# Supplied text
#####

Kriseman team tries to silence black community at ‘Vigil Against Hate’


Dear Editor:

Rick Kriseman’s “Vigil Against Hate” at Demen’s Landing took an ugly turn on Sunday night when the white Democratic Party-affiliated organizers turned the microphone off and tried to shut down the event when black activists were finally given time to speak.

Here’s how it all went down:

As everyone knows by now, the events in Charlottesville where mobs of white nationalists with torches are marching in the streets and clashing with counter protesters have inflamed the sentiments of many throughout this country who are concerned about racial justice.

The Women’s March of Pinellas County, which is led by a Kriseman campaign volunteer named Lisa Perry, called for a “vigil” in the park. In actuality, the vigil was nothing more but a publicity stunt for Kriseman and an array of his surrogates who comprised the majority of the speakers’ list.

Earlier in the day I spoke with Lisa and informed her that I would like to speak at the rally as well as Eritha Akile Cainion, the chair of the Committee for Justice for the Three Drowned Black Girls and a candidate for District 6, and Gazi Kodzo, a popular organizer with the Uhuru Movement and leading member of the African People’s Socialist Party.

Perry ensured me that we would be given time to speak and asked that we would not make our statements as candidates because they didn’t want this to “get political.” I agreed to that and told her that we would want to be there to speak regardless of whether we were running for office.

We would want to speak because we believe that the road to genuine unity between white people and black people is paved in justice and reparations.

For us in the white community, the only genuine and appropriate response to the horrors of Charlottesville is a full-throttle stance of opposition to all forms of white nationalism whether it’s torch-bearing Klansman or state sanctioned lynchings in the form of police violence against the black community.

We believe unity is possible and that is why we have based our entire campaign on the principle of unity through reparations.

So, we agreed to Perry’s terms and conditions.

Perry also told me she would send me a copy of the program beforehand to get feedback. (She never did).

When we got to the park, Perry gave us a paper with the program printed on it, and we noticed that were placed at the very end of the list, after several musical performances and at least a dozen other speakers.

I have a copy of this paper still. The list of speakers included the mayor Rick Kriseman, his deputy mayor Kanika Tomalin, Nadine Smith (a Kriseman endorser), Darden Rice (Kriseman endorser), and others.

They spontaneously added Ken Welch (a Kriseman endorser) to the program when he showed up, pushing us back even later into the program.

All of the speakers exploited the tragedy in Charlottesville to make thinly veiled pleas for the audience to vote for Kriseman in the upcoming election.

#####

# Entries supplied
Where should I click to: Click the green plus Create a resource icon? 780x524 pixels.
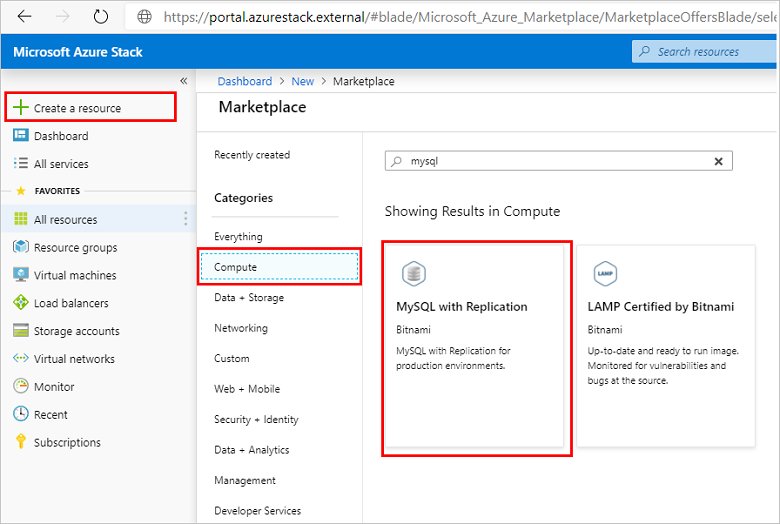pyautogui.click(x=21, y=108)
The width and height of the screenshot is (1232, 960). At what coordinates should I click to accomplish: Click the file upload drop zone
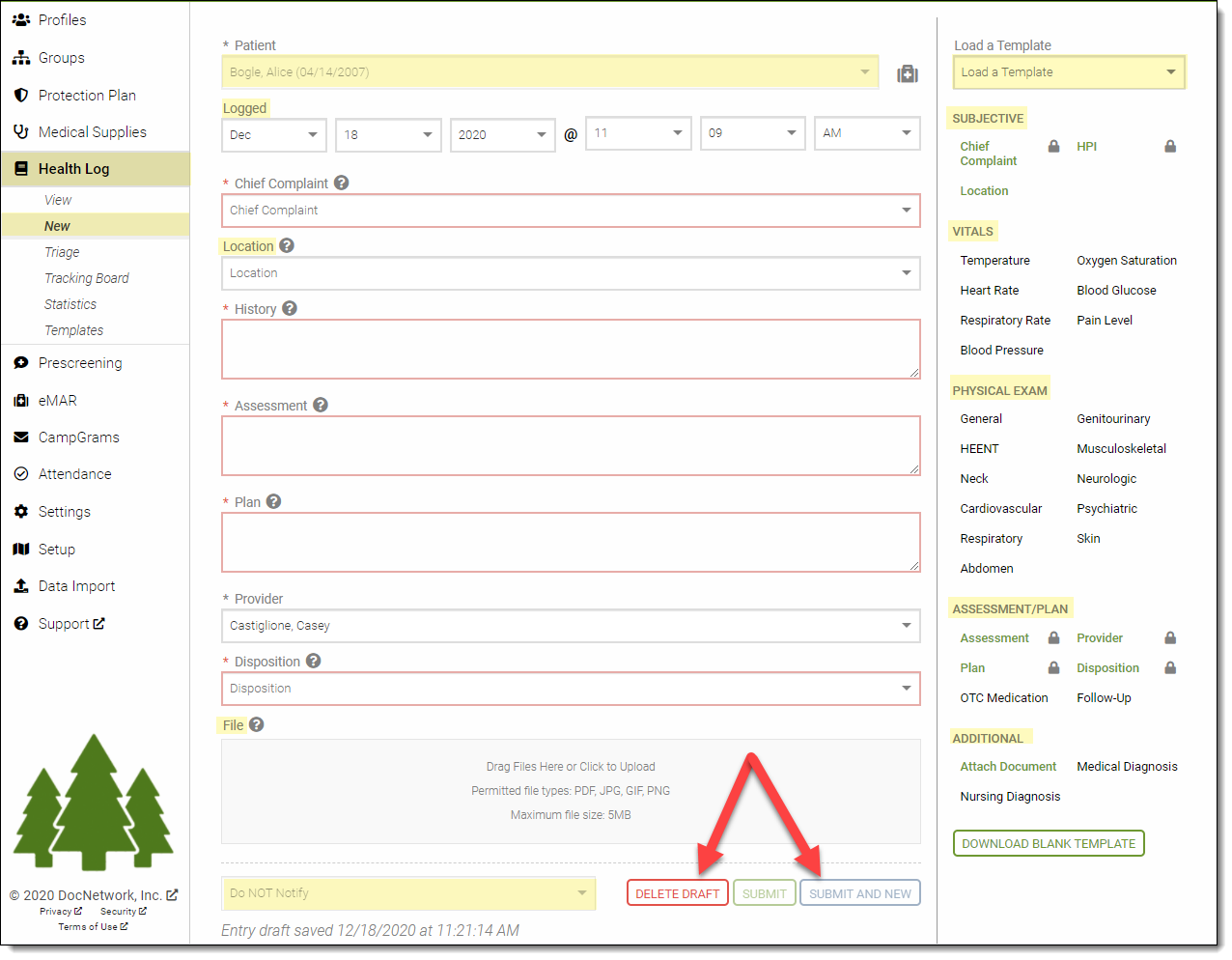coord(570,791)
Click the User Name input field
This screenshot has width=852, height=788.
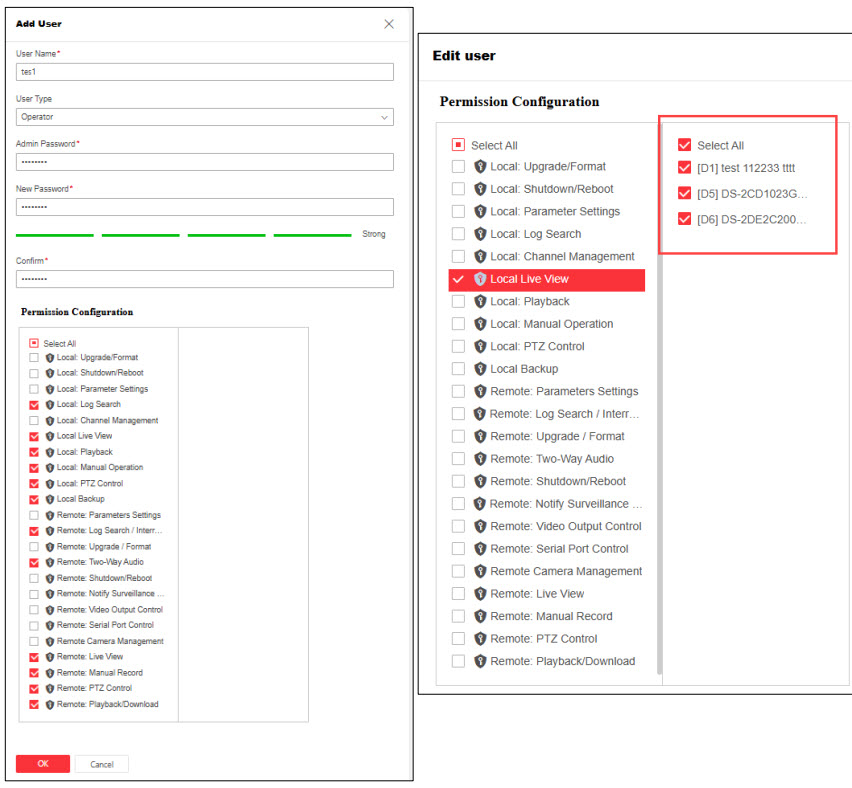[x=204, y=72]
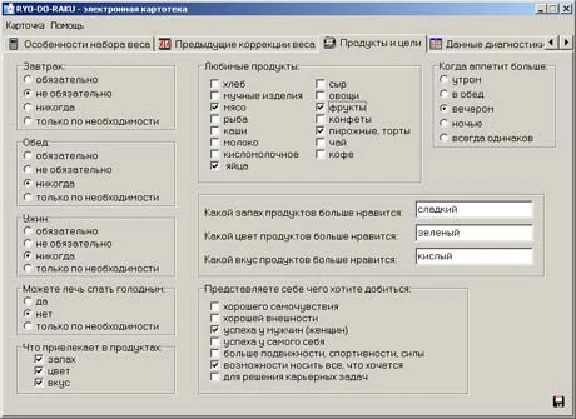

#####

# Actions to take
[1] Answer these questions about the letter on the vigil:
(a) Who leads the Women's March of Pinellas County?
(b) In which park was the "Vigil Against Hate" held?
(c) Who was added to the program after showing up?
[2] Which people does the letter on the vigil identify as Kriseman endorsers?

# Answers to each task
[1]
(a) Lisa Perry, a Kriseman campaign volunteer
(b) Demen's Landing
(c) Ken Welch

[2] Nadine Smith, Darden Rice, Ken Welch